Two Mexican navy ships arrive with humanitarian aid for Cuba / Photo: YAMIL LAGE - AFP
Two Mexican navy ships with more than 800 tons of humanitarian aid arrived in Cuba Thursday, as the island nation struggles under what amounts to a US blockade of oil deliveries.
President Donald Trump has vowed to starve Cuba of oil after the US military ousting of Nicolas Maduro, the leader of Venezuela, which had been the communist nation's main supplier of the commodity.
Mexico's President Claudia Sheinbaum has protested against the humanitarian impact of Trump's threats to impose tariffs on any country sending crude to Cuba, and promised to provide aid.
The ships Papaloapan and Isla Holbox, sent by Sheinbaum's government, entered Havana Harbor on Thursday, an AFP team observed.
They are carrying fresh and powdered milk, meat, beans, rice and personal hygiene items, the Mexican foreign ministry says.
Trump and Secretary of State Marco Rubio, the Miami-born son of Cuban immigrants, have made no secret of their desire to bring about regime change in Havana.
The Republican leader has said Cuba is "ready to fall."
The island of 9.6 million inhabitants, under a US trade embargo since 1962, has for years been mired in a severe economic crisis marked by extended power cuts and shortages of fuel, medicine and food.
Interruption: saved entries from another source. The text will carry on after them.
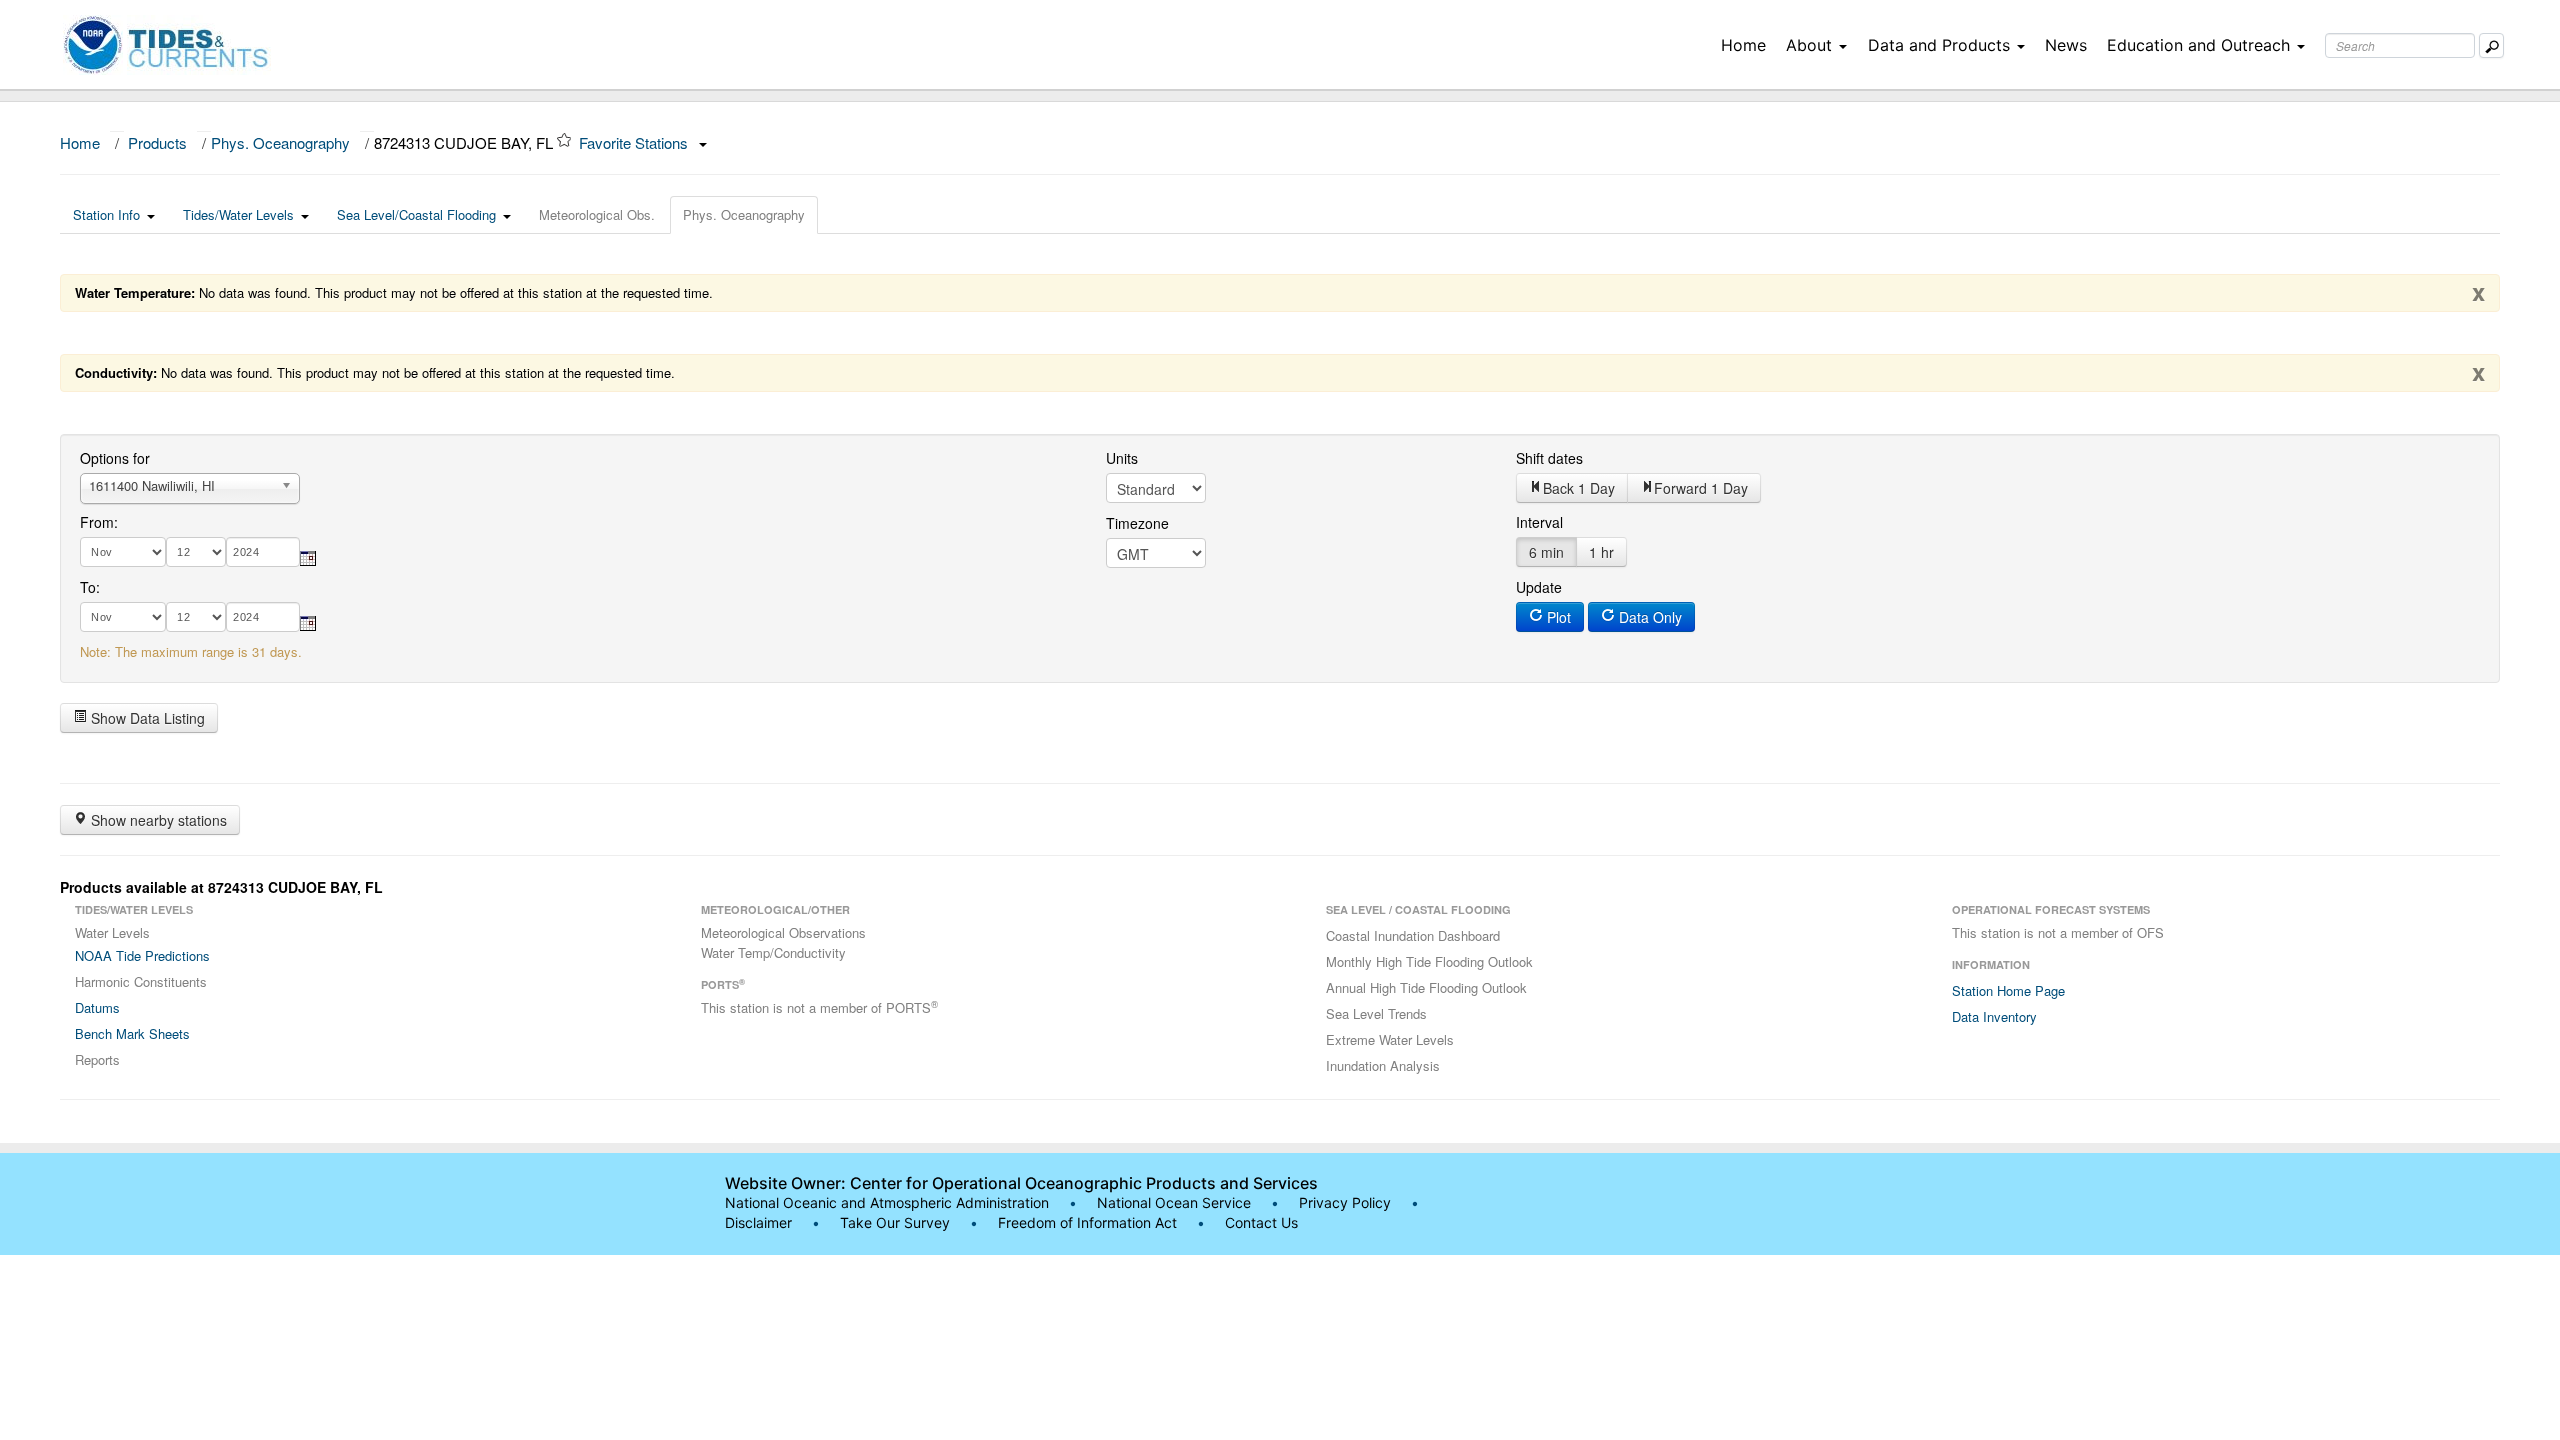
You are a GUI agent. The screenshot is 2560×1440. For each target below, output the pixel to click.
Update (1539, 587)
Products (157, 142)
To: (90, 587)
It has now also been cut off from critical oil supplies from Venezuela -- whose leader was toppled in a deadly US military strike last month -- and from Mexico under the threat of US tariffs.
The resulting shortages have threatened to plunge Cuba into complete darkness, with power plants struggling to keep the lights on.
No foreign fuel or oil tanker has arrived in Cuba in weeks, experts in maritime transport tracking have told AFP.
Emergency measures kicked in on the island this week to conserve its fast-dwindling fuel stocks. The government shuttered universities, reduced school hours and the work week, and slashed public transport as it limited fuel sales.
On Monday, Sheinbaum said Trump's "unfair" measures would "strangle" an already teetering economy.
Her country has been mulling how to send oil to Cuba without incurring punishing tariffs.
"We will continue supporting them (Cuba) and taking all necessary diplomatic actions to restore oil shipments," Sheinbaum said Monday.